Dear Annie: I am a married mother with two children, both in high school. But I am in love with a man who is not my husband of 21 years. “Harry” is my first love, and he came back into my life unexpectedly. He is also married.
Neither of us is passionate or loving toward our spouses anymore. We both feel that we are growing apart from them. I am waiting for my children to finish high school before I make any final move.
My husband still seems to believe we can be a happy couple, but I don’t agree. He is unaware of my affair, but I can tell that he feels that I’m growing more distant from him every day.
An additional problem, however, is that Harry seems to go through fits and starts about leaving his large family for me. But his marriage is based on a lie. Do you have any suggestions on what we should do?

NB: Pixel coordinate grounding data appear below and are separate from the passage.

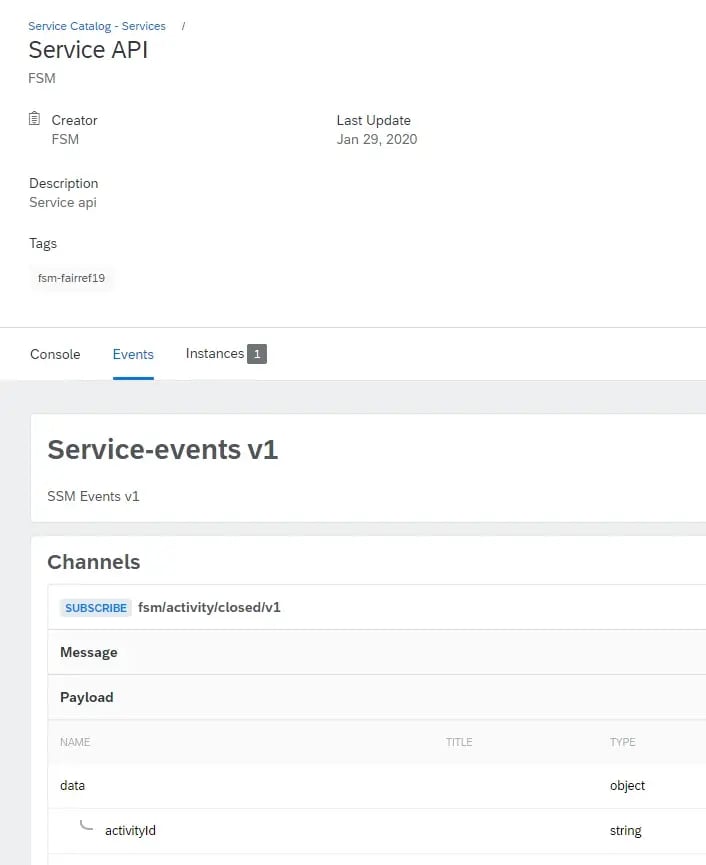Select the activityId property row

(130, 830)
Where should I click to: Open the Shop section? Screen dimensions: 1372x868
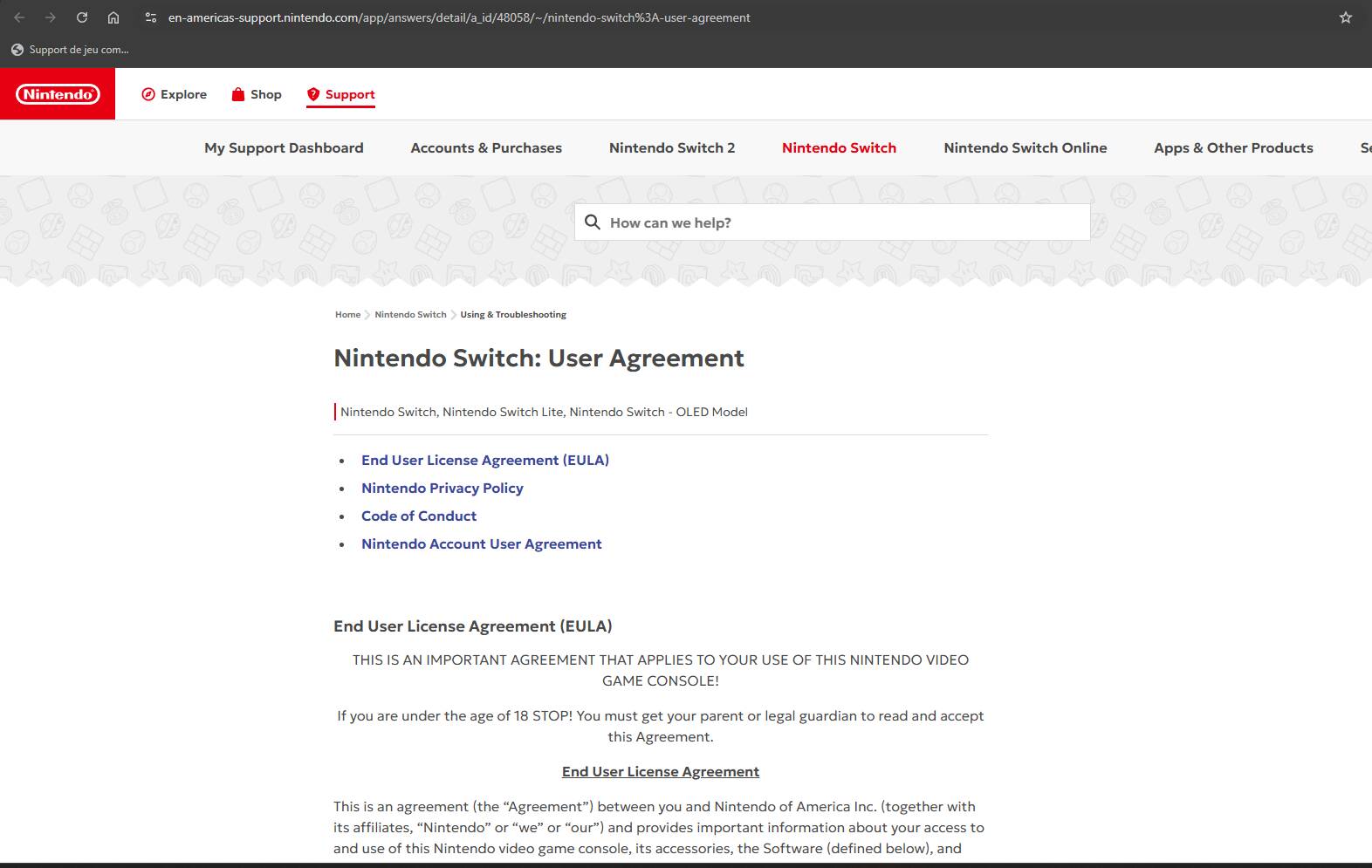point(257,94)
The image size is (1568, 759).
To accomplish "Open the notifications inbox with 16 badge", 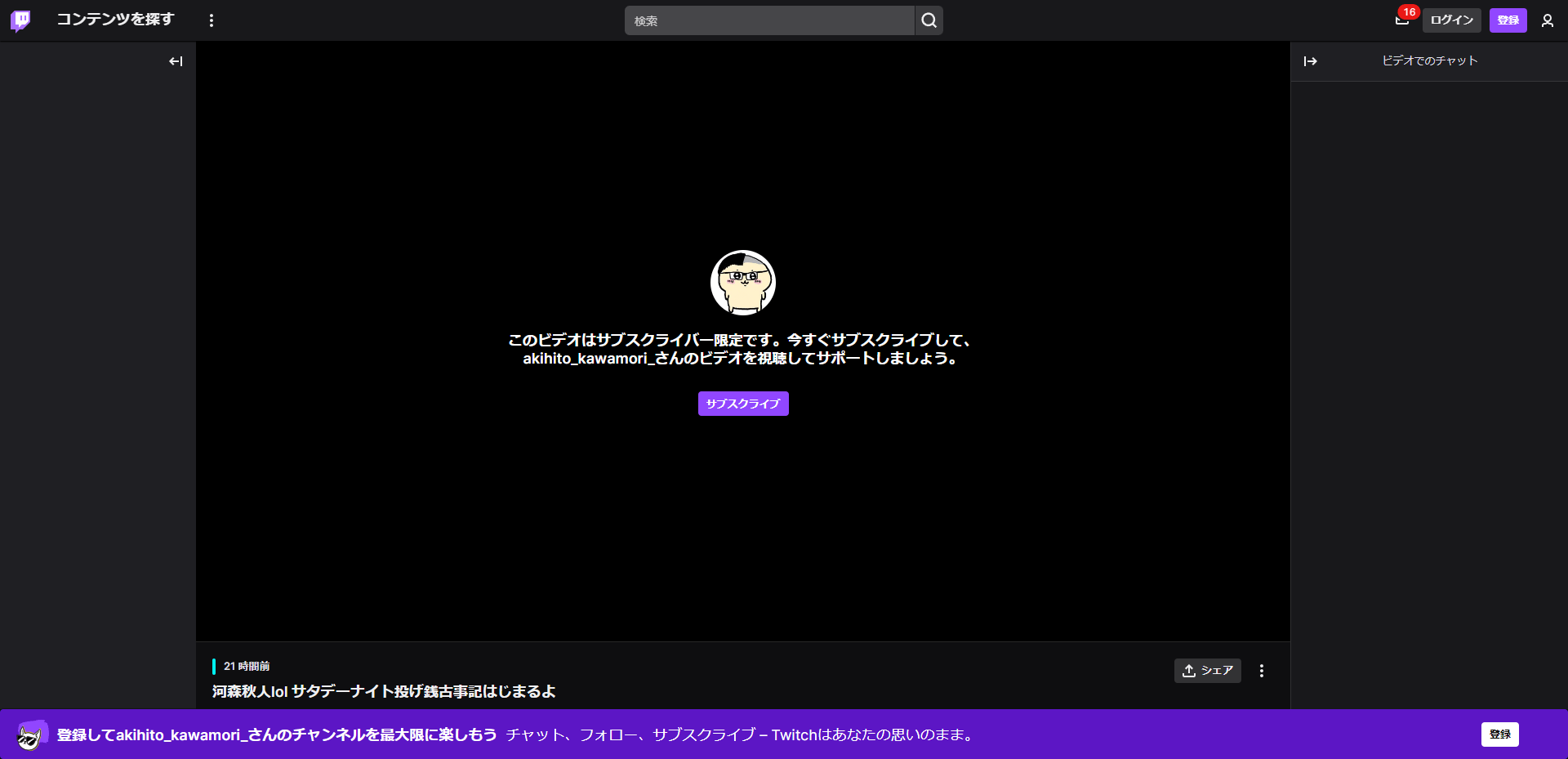I will pos(1402,20).
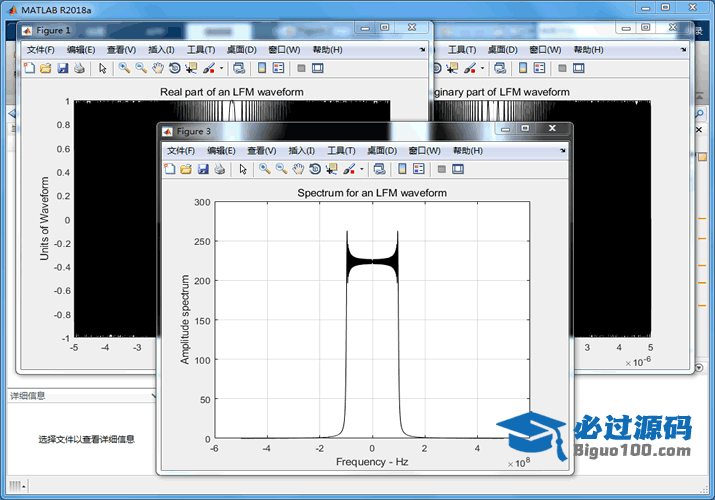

Dear Massachusetts: Yes. You should stop lying and cheating and being disrespectful to each other and to your marriages. If you are unhappy with your husband, get counseling or get out. But do not rely on Harry to “save” you. We suspect he enjoys the affair more than he would a divorce, and that you enjoy the romance and intrigue more than working on the day-to-day responsibilities of a real marriage.
You’ve invested 21 years and have two children. Please see whether there is something worth salvaging, and if so, take the energy you are giving to Harry and put it into your marriage. You’d be surprised what a little genuine effort can do.
Dear Annie: I plan to ask my girlfriend of seven years to marry me. I put the ring I wanted on layaway. It’s a nice simple band with a big stone.
However, when we were talking about rings, she mentioned that she’d love a giddy, girly ring with smaller stones and a lot of design. She doesn’t know about the ring I’ve already picked out.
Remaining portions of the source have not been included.